There is not a country in the world where women are equal and that is why International Women’s Day is as important today as it was when it started over 100 years ago. The catalyst for IWD was a protest march that took place in the US in 1908 when over 15,000 women protested long work hours, low pay, and the lack of voting rights in New York City. Momentum grew and within a couple of years, the campaign led to similar protests in Europe and across the world. 8th March became International Women’s Day and today it is a global day to mark the movement for women’s rights and celebrate the social, economic, cultural, and political achievements of women. It’s also a ‘call for action’ to accelerate gender parity and challenge false beliefs and misleading narratives that dispute the need for action for gender equality.
We rarely hear the message in our day-to-day lives that gender equality benefits everyone, that it prevents violence against women and girls (gender inequality is a root cause of that violence); that it is good for the economy (when we are treated fairly and with equal opportunities, we can contribute socially and economically, to enhance growth and prosperity); that gender equality is a human right and respects everyone; that it makes communities safer and healthier, brings peace and happiness, health and security.
Each year IWD organisers choose a theme as a banner to unify international efforts and help raise awareness. This year’s theme is #ChooseToChallange, as explained on the IWD website “we can all choose to challenge and call out gender bias and inequality. We can all choose to seek out and celebrate women’s achievements. Collectively, we can all help create an inclusive world”.

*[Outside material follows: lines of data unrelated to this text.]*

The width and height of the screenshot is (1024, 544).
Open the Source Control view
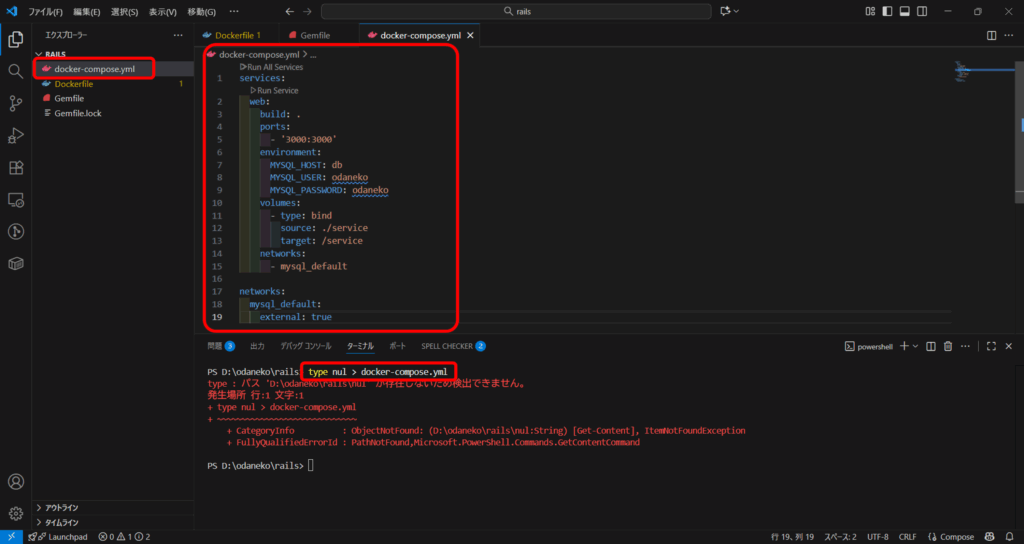15,103
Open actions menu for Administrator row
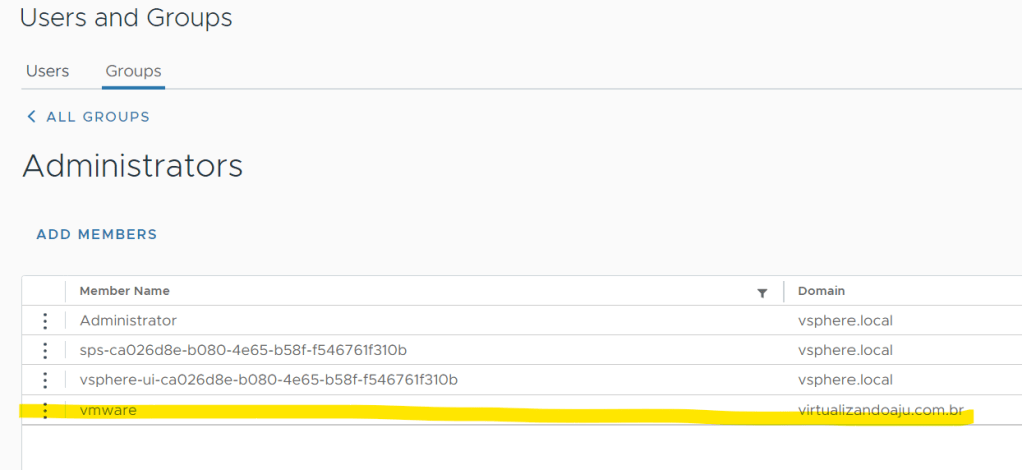This screenshot has height=470, width=1022. 45,321
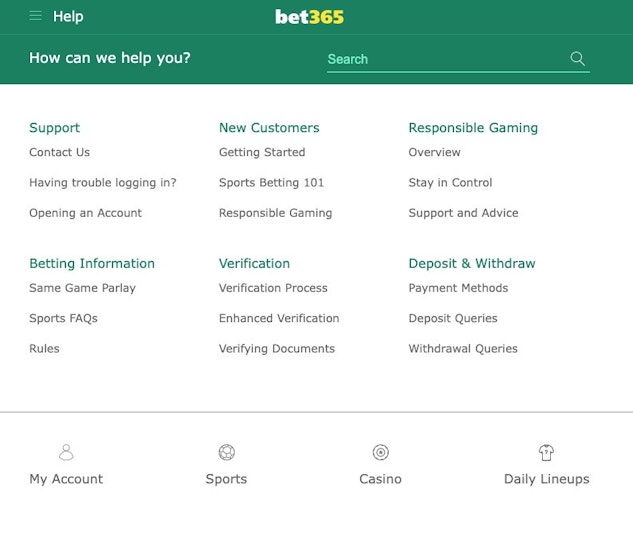The width and height of the screenshot is (633, 533).
Task: Focus the Search input field
Action: point(445,59)
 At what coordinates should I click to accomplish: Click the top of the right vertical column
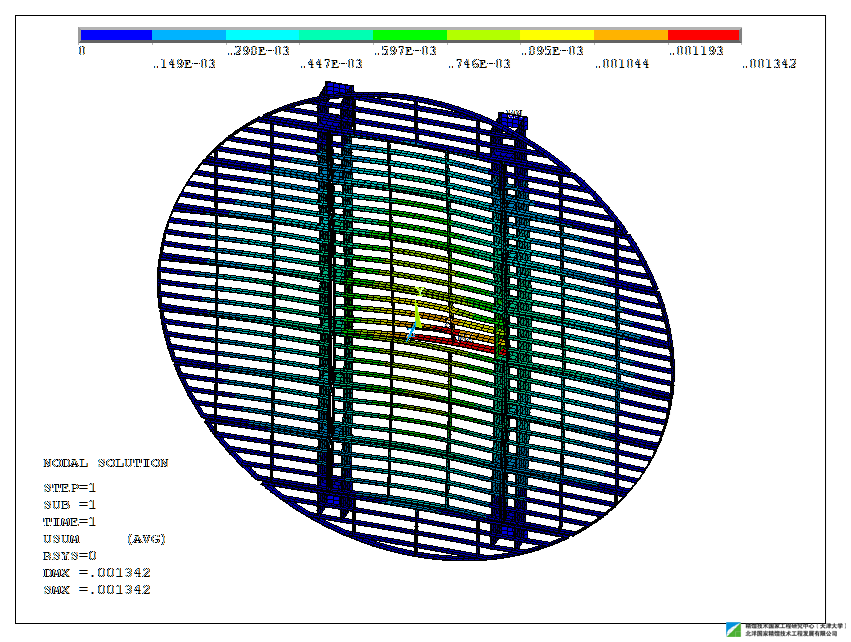tap(513, 122)
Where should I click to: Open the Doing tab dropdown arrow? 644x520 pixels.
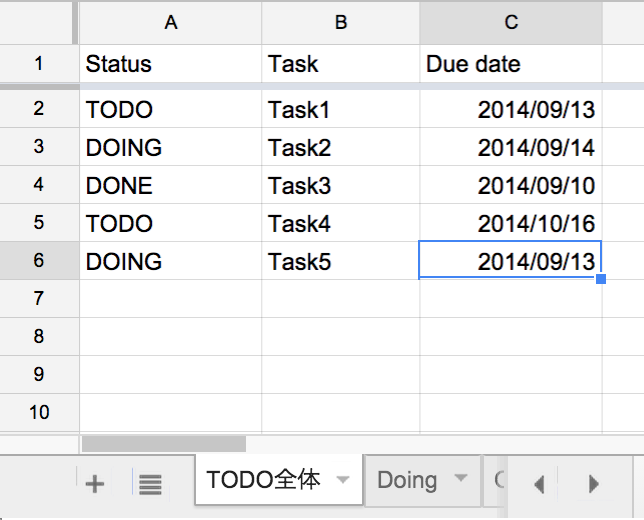460,479
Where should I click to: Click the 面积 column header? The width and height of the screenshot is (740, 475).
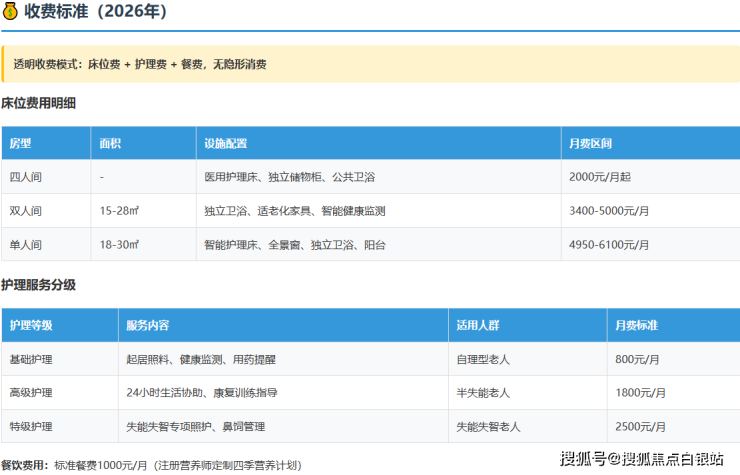[x=111, y=143]
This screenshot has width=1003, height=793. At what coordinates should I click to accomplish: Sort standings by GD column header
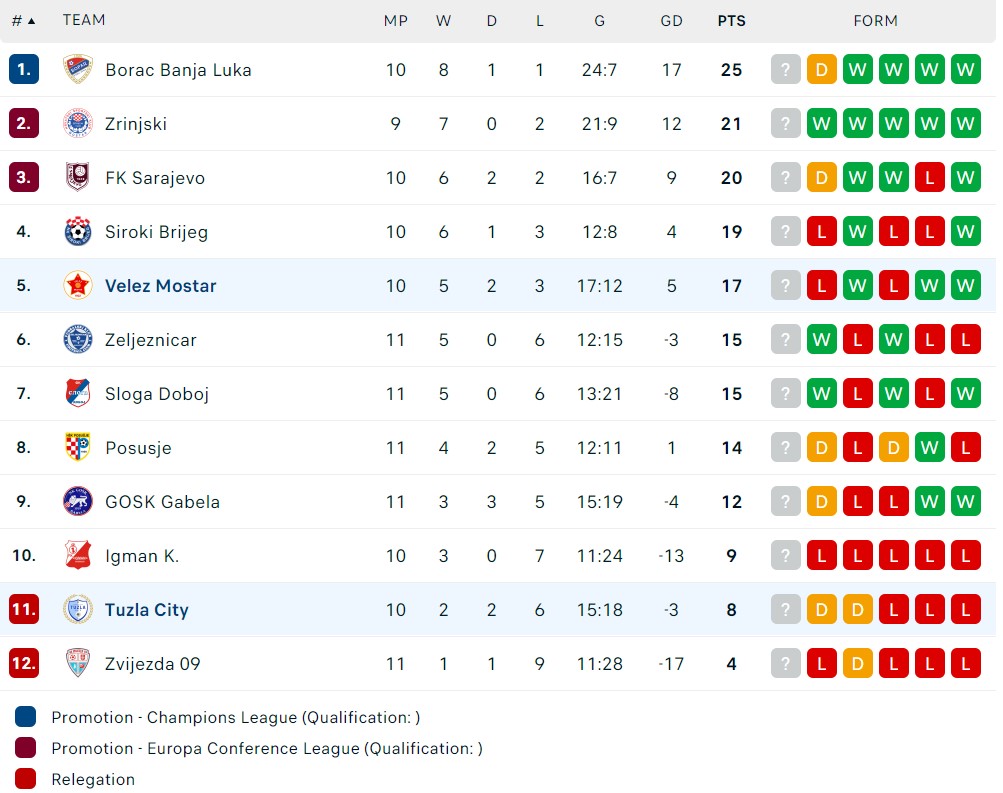point(671,20)
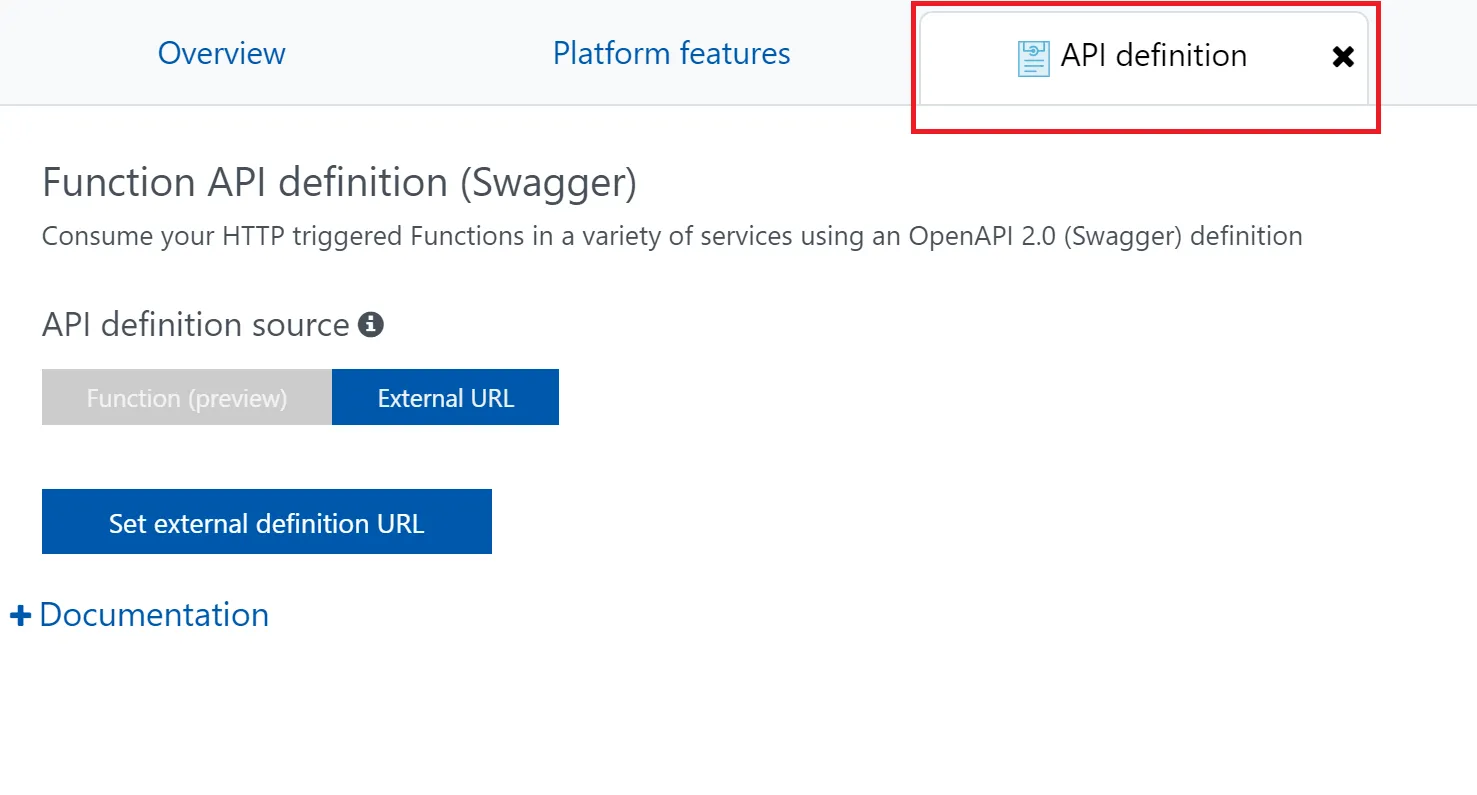Viewport: 1477px width, 795px height.
Task: Switch to the Overview tab
Action: [x=221, y=53]
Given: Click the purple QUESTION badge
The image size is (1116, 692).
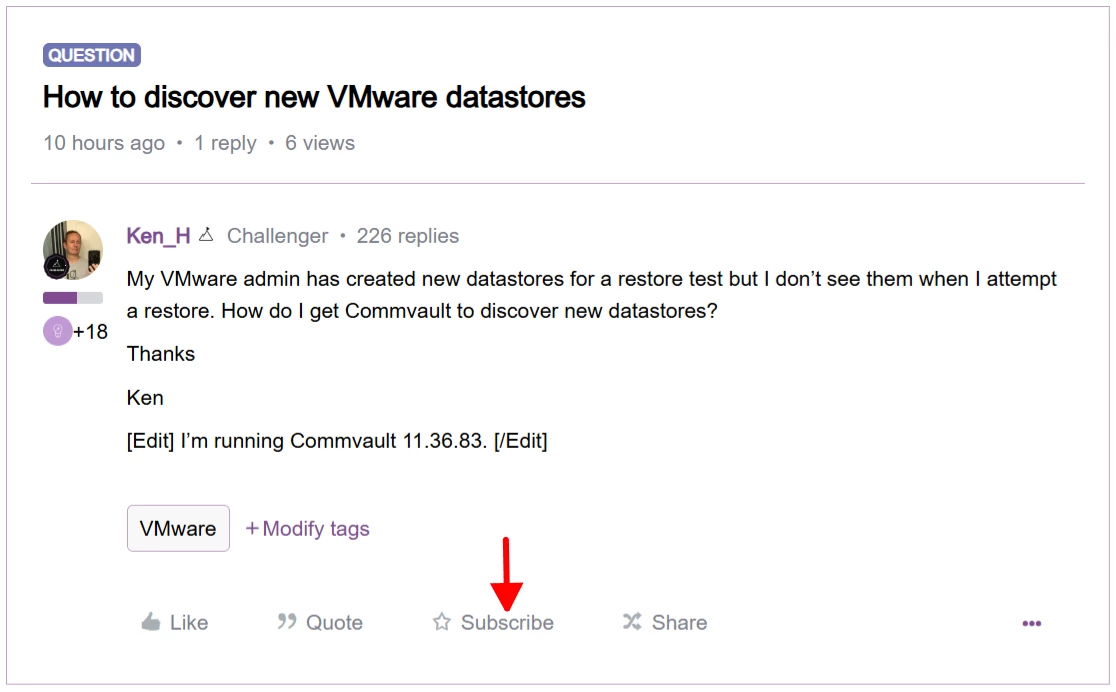Looking at the screenshot, I should point(92,55).
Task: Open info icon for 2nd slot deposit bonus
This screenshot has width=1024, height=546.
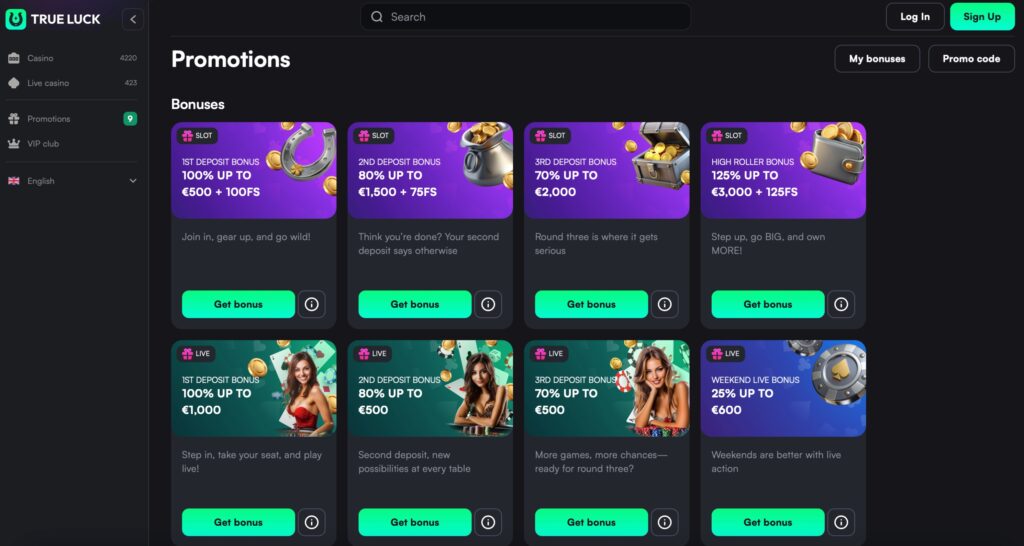Action: coord(488,304)
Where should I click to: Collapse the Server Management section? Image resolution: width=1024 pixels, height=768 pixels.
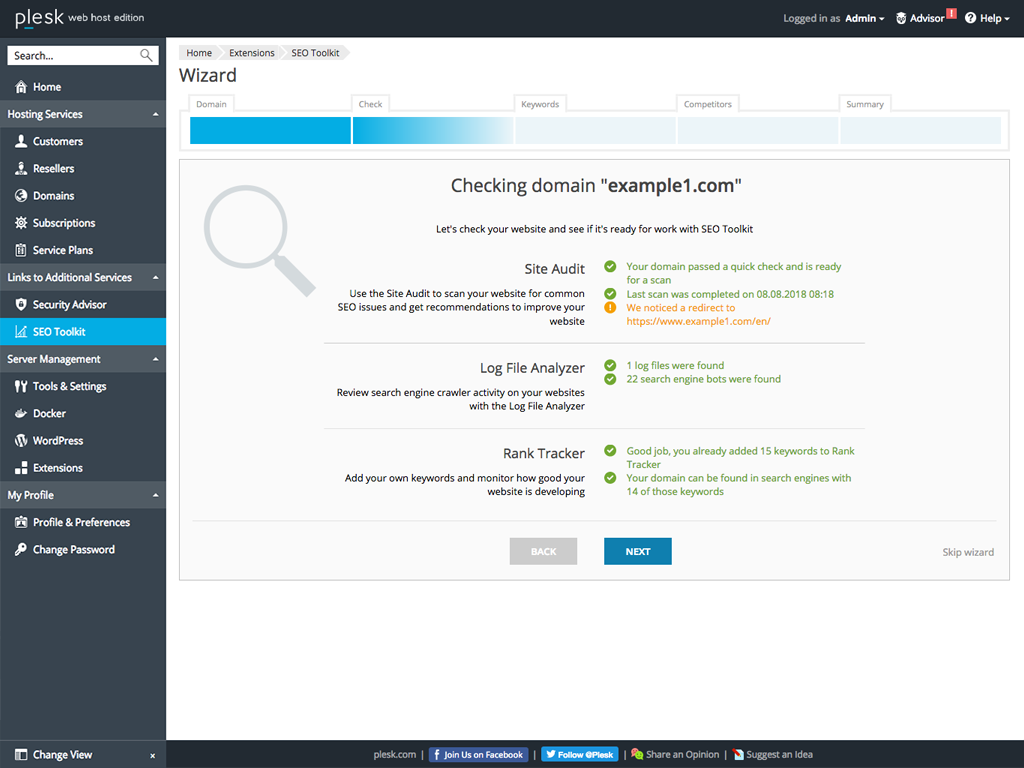point(155,359)
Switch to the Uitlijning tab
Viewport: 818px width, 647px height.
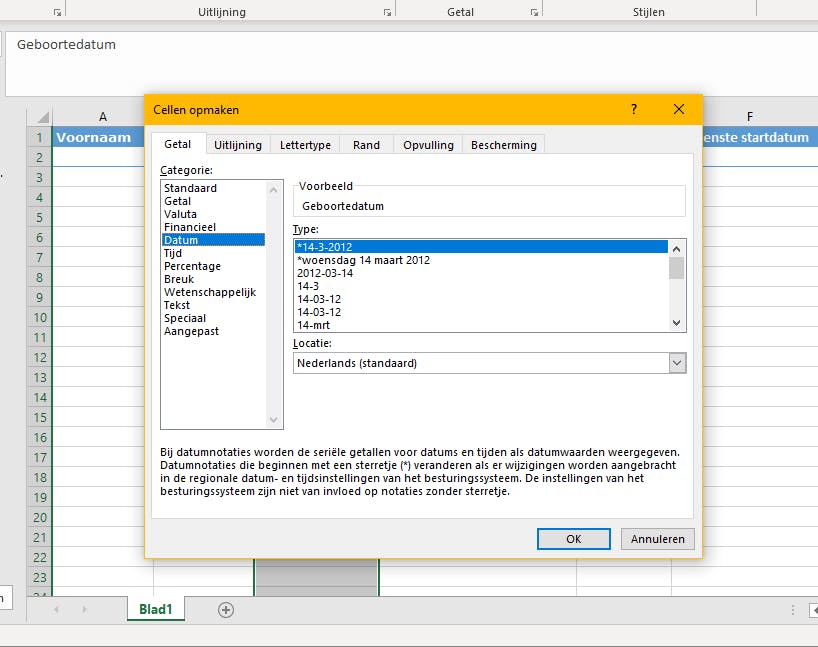pyautogui.click(x=238, y=145)
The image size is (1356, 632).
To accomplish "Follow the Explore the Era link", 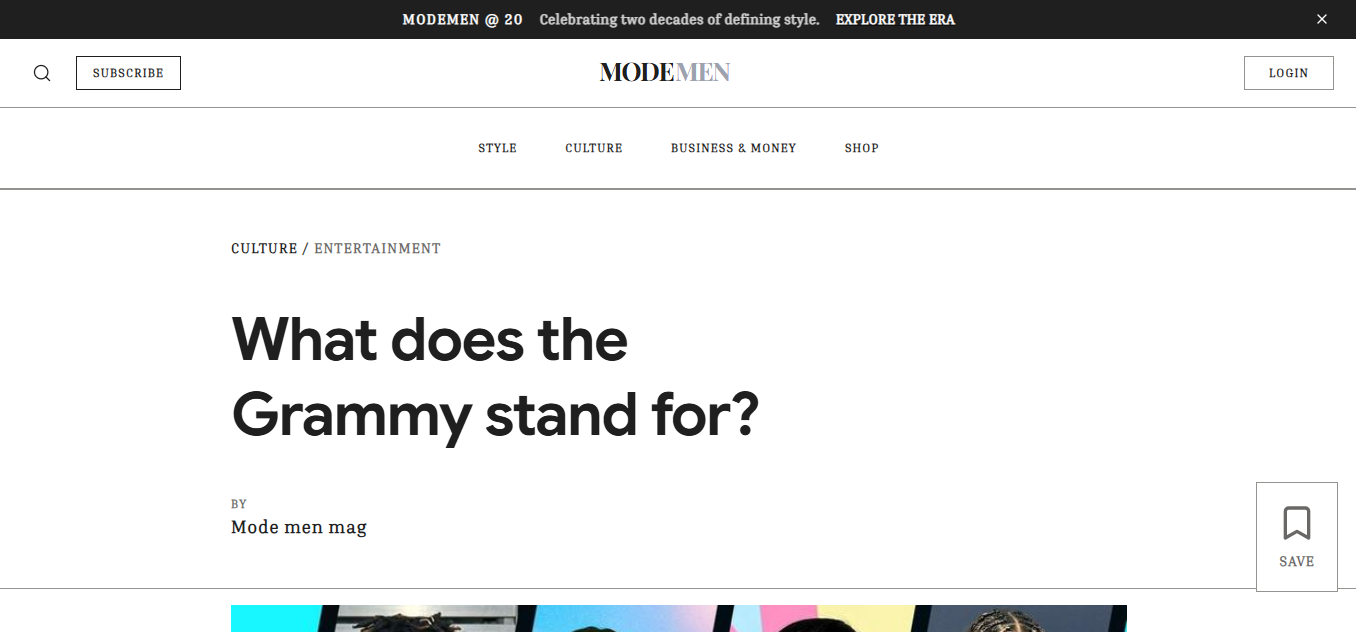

At SafeNet, we deal with the dangerous and highly damaging results of gender inequality daily, where beliefs about the place of women in society and family can result in serious harm and homicide of women and children. We support hundreds of women and children each year, keeping them safe from domestic abuse in safe accommodation at confidential locations, and by supporting those at risk of domestic violence and abuse in our communities. Here at SafeNet we believe that gender violence against women and children will only start to decrease when we achieve a more equal society. When women and men are treated equally in terms of gender representation, pay, and rights in both family and public life. There is still a lot we have to do before we have a fair and equal gendered society.
This month, March 2021 marks a personal milestone, my 25th anniversary at SafeNet. I have seen a lot of changes over this quarter-century. Domestic violence is no longer viewed as ‘just a domestic’ but a serious criminal offence. Its extremely negative dynamic, and impacts are well known and are becoming more widely understood. SafeNet has grown from a small under-resourced local charity to a county-wide commissioned service for all. It is a wonderful and rewarding milestone and I will never cease to be amazed at the courage and determination of victims and survivors we support as they take back control of their lives and move forward into safer happier and healthier futures. I feel very privileged to have witnessed that transformation thousands of times.
We will continue to do all we can to support safe, healthy violence-free relationships and create safer communities. We will continue to lobby and campaign for changes to laws and legislation and positively influencing culture. Keeping women and children safe until we achieve a fairer and more equal society. But for now, stay safe, look after each other and celebrate!